> **Using the information**
**1.** Summarize the diabetes travel tips in two sentences.
**2.** Rewrite the paragraph of the diabetes travel tips that begins "Pack twice the amount" as a bulleted list, keeping its main facts.

> **Reading passage**
* * * * *

Family on vacation in the mountainsPlan ahead for diabetes care even when you’re on vacation and traveling.

Getting out of your regular routine is part of the fun of vacation and traveling. But it's important to travel with your care routine, especially if you have diabetes.

Meals away from home, changes in how much physical activity you get, and differences in time zones as you travel can affect how well you manage diabetes. Use this time to be refreshed, lose the stress, and continue healthy habits. Before you hit the road, review these tips for taking care of yourself.

Don't Forget Your Medication

Pack twice the amount of diabetes supplies you expect to need, in case of travel delays. Have all syringes and insulin delivery systems (including vials of insulin) clearly marked with the pharmaceutical preprinted label that identifies the medications. Take copies of prescriptions with you. If you use insulin, make sure you also pack a glucagon emergency kit. Carry a card in your wallet that says you have diabetes and tells if you use medicine to treat it.

Family camping and looking at map

Plan ahead for stress-free travel and your health needs.

  • Keep snacks, glucose gel, or glucose tablets with you in case your blood glucose drops.
  • Make sure you keep your health insurance card and emergency phone numbers handy, including your doctor's name and phone number.

* * * * *

> **Exercise data**

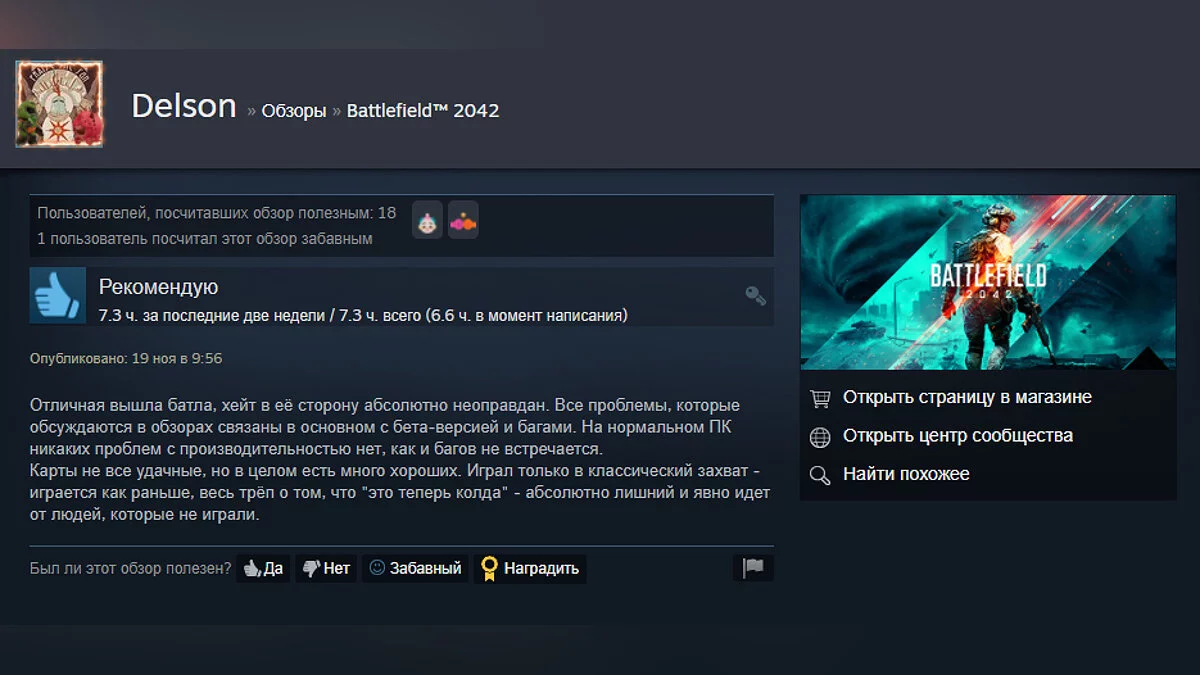The height and width of the screenshot is (675, 1200).
Task: Click the second pink award icon
Action: coord(463,220)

* * * * *

> **Solved problems**
**1.** Meals away from home, changes in physical activity, and time zone differences while traveling can affect how well you manage diabetes, so it's important to travel with your care routine. Before leaving, pack twice the diabetes supplies you expect to need, keep medications clearly labeled, and bring copies of prescriptions, a glucagon kit if you use insulin, a wallet card saying you have diabetes, snacks or glucose products, your health insurance card, and emergency phone numbers.

**2.**
- Pack twice the diabetes supplies you expect to need, in case of travel delays.
- Clearly mark all syringes and insulin delivery systems, including vials of insulin, with the pharmaceutical preprinted label that identifies the medications.
- Take copies of your prescriptions.
- If you use insulin, also pack a glucagon emergency kit.
- Carry a wallet card that says you have diabetes and whether you use medicine to treat it.